> _Task to carry out_
A picture-free, exact transcript of the entries below is required.

> _Data_
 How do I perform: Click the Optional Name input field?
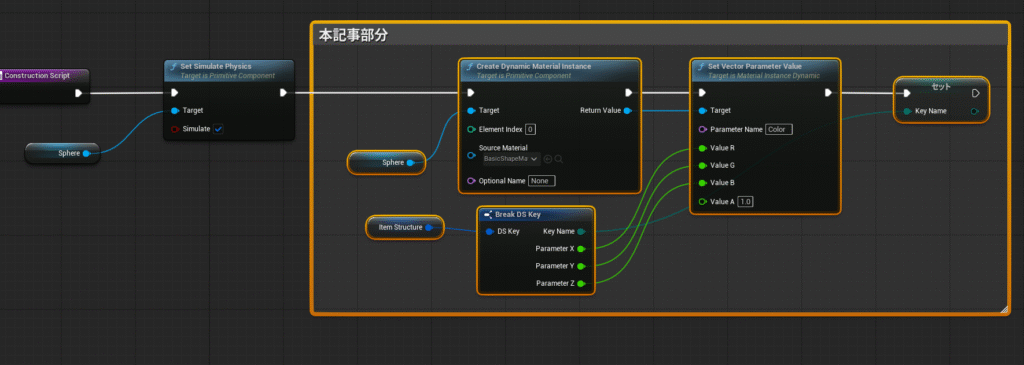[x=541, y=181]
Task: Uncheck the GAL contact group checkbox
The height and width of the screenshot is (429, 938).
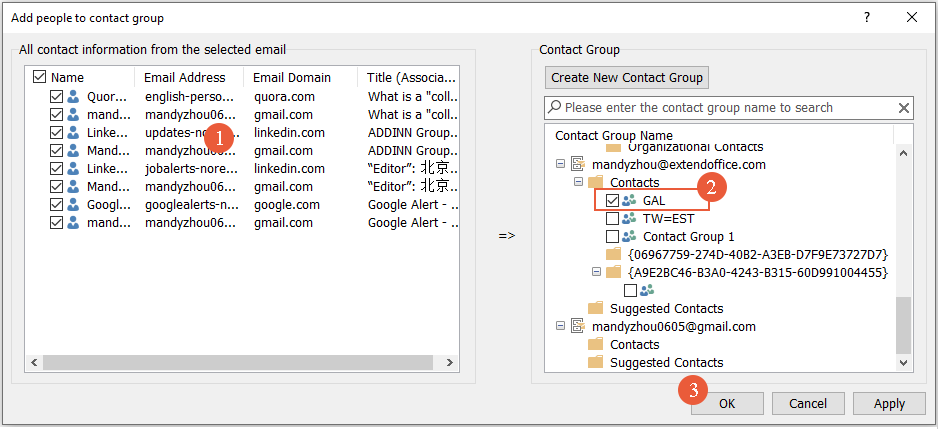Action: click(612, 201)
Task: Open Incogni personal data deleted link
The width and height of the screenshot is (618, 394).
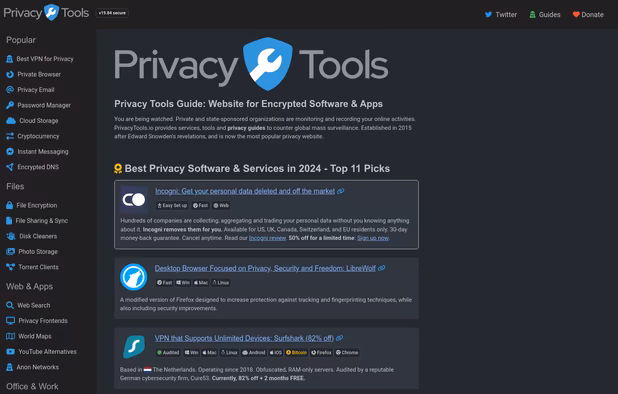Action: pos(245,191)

> _Your solution_
 How do I perform: Click the Optional Name input field?
[x=541, y=181]
Task: Uncheck the GAL contact group checkbox
The height and width of the screenshot is (429, 938).
Action: click(612, 201)
Task: Open Incogni personal data deleted link
The width and height of the screenshot is (618, 394).
Action: pos(245,191)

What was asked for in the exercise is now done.